Hepatitis E virus (HEV) is the most common cause of acute viral hepatitis worldwide. Filamin A (FLNa), a cytoskeletal protein, is involved in cytoskeleton remodeling to construct a barrier to infection and participates in virus entry and release. However, how HEV enters host cells and how it is sensed by pattern recognition receptors are largely unexplored. In this study, the role of FLNa during HEV infection was evaluated in patients with HEV infection, animal models, and cell cultures. Notably, HEV interacted with FLNa at the early stage of infection and remarkably inhibited the expression of FLNa in vivo and in vitro. Its knockdown inhibited the proteolytic degradation of IκB, thus blocking the nuclear translocation of NF-κB. As a result, robust viral replication occurred, and numerous virions were released. Furthermore, the inhibition of FLNa suppressed ubiquitination-mediated degradation to aggravate apoptosis and inflammatory responses. Results indicated that FLNa plays a critical role in the remodeling of the cytoskeletal network during HEV infection.

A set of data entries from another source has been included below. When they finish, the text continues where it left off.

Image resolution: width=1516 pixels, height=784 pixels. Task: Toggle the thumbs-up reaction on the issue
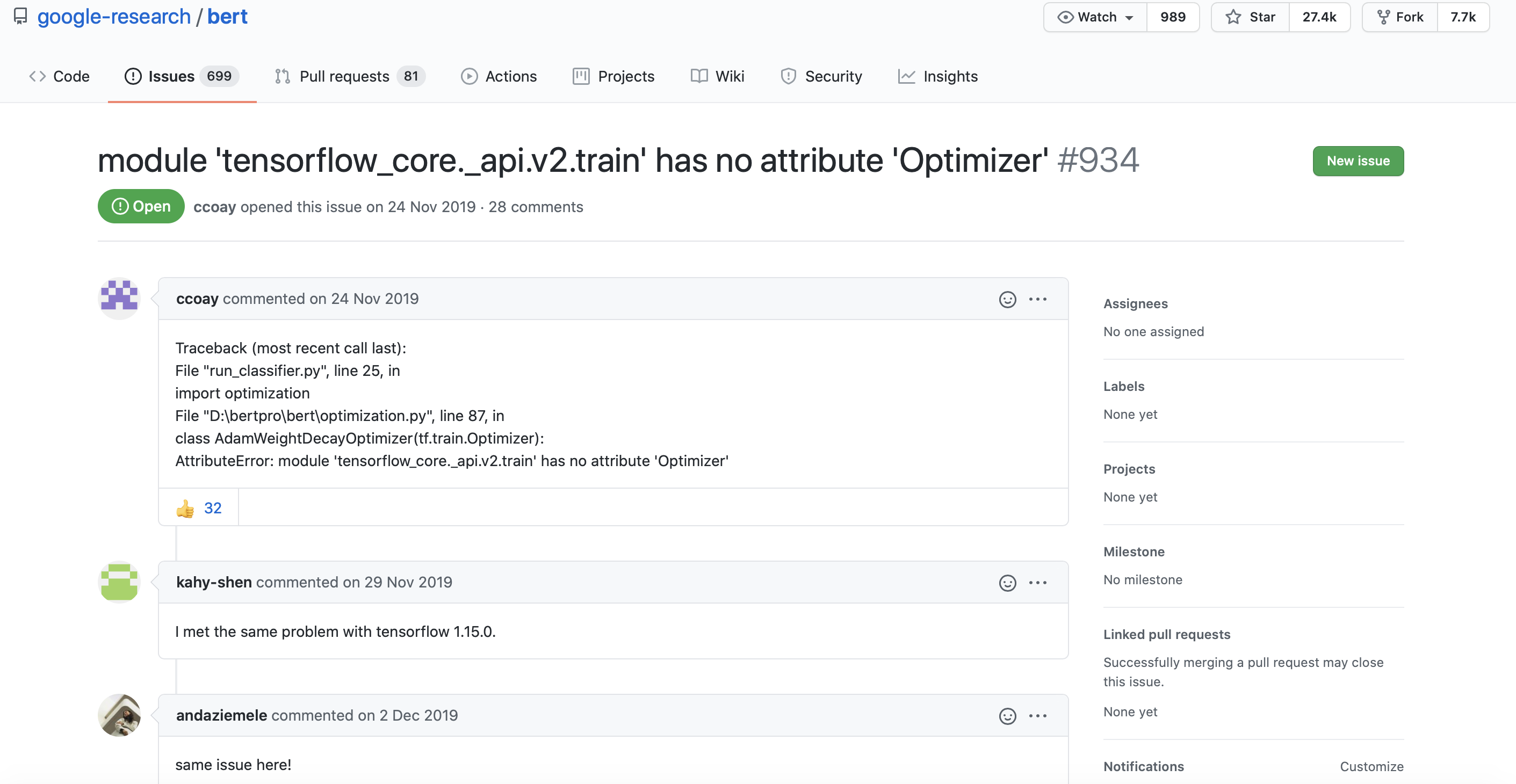[x=198, y=507]
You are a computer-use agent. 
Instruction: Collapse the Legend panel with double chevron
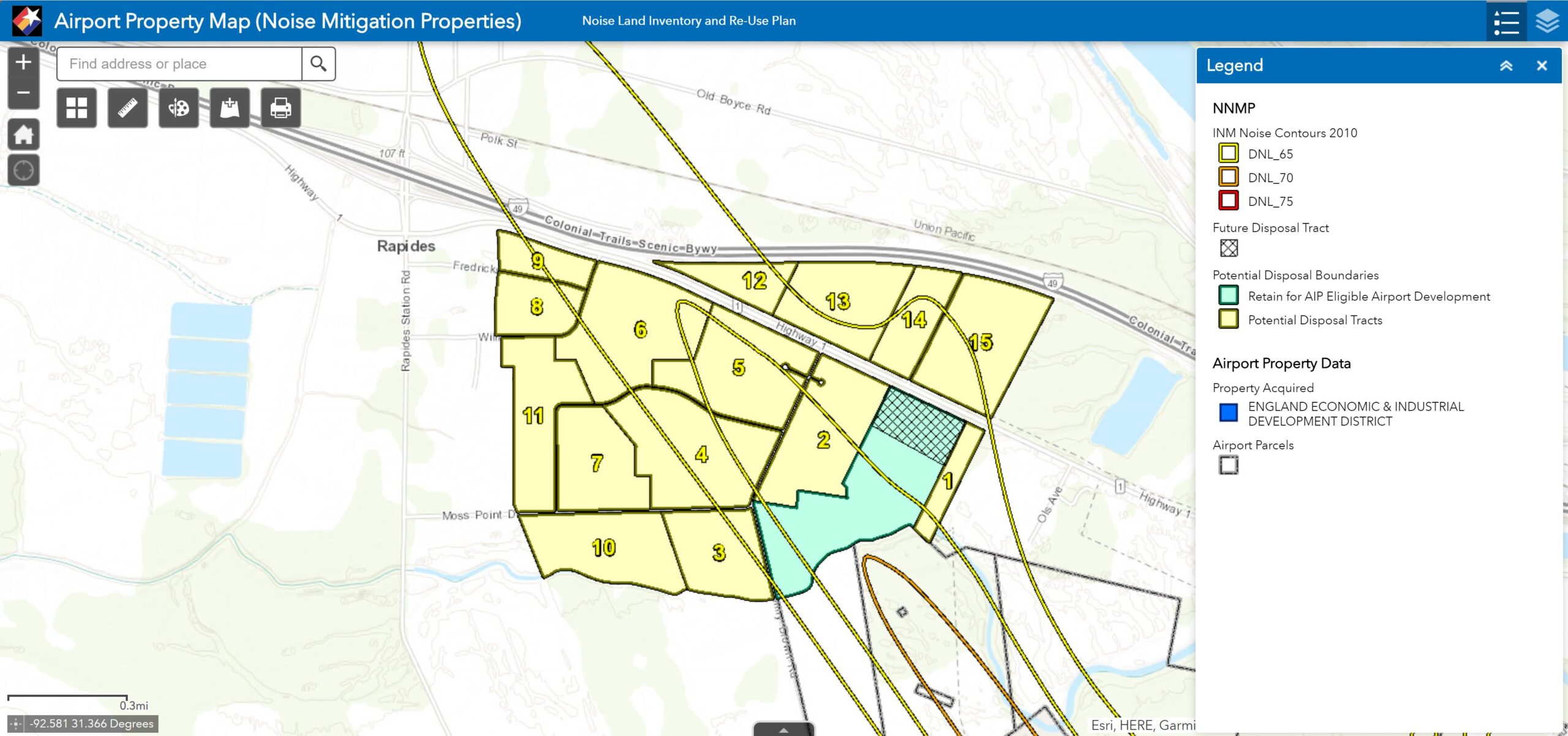tap(1506, 66)
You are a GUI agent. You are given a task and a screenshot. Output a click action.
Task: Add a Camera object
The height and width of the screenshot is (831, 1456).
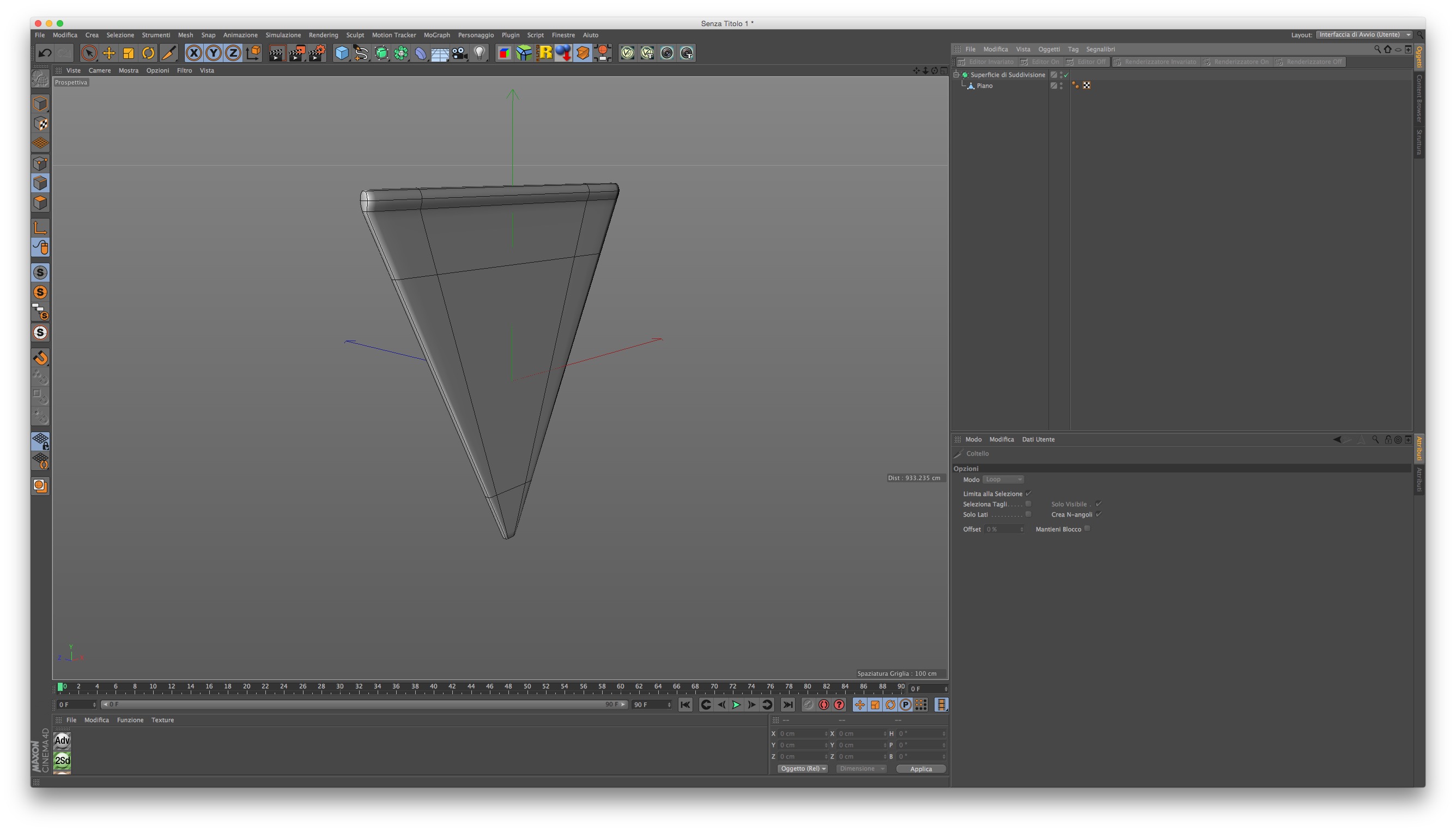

This role may be responsible for the easy entry and escape of HEV from sensing by innate immunity.IMPORTANCEHepatitis E virus (HEV) is the most common pathogen of acute viral hepatitis. The mechanisms by which HEV enters host cells and is sensed by pattern recognition receptors are largely unexplored. In the present study, filamin A (FLNa), a cytoskeletal protein, was significantly inhibited in patients with HEV infection, animal models, and cell cultures. The knockdown of FLNa facilitates viral replication by blocking the nuclear translocation of NF-κB while inhibiting ubiquitination-mediated degradation to aggravate apoptosis and inflammatory responses. This work demonstrates that FLNa plays a critical role in the remodeling of the cytoskeletal network during HEV infection. Such remodeling may be responsible for the entry and escape of HEV from sensing by innate immunity.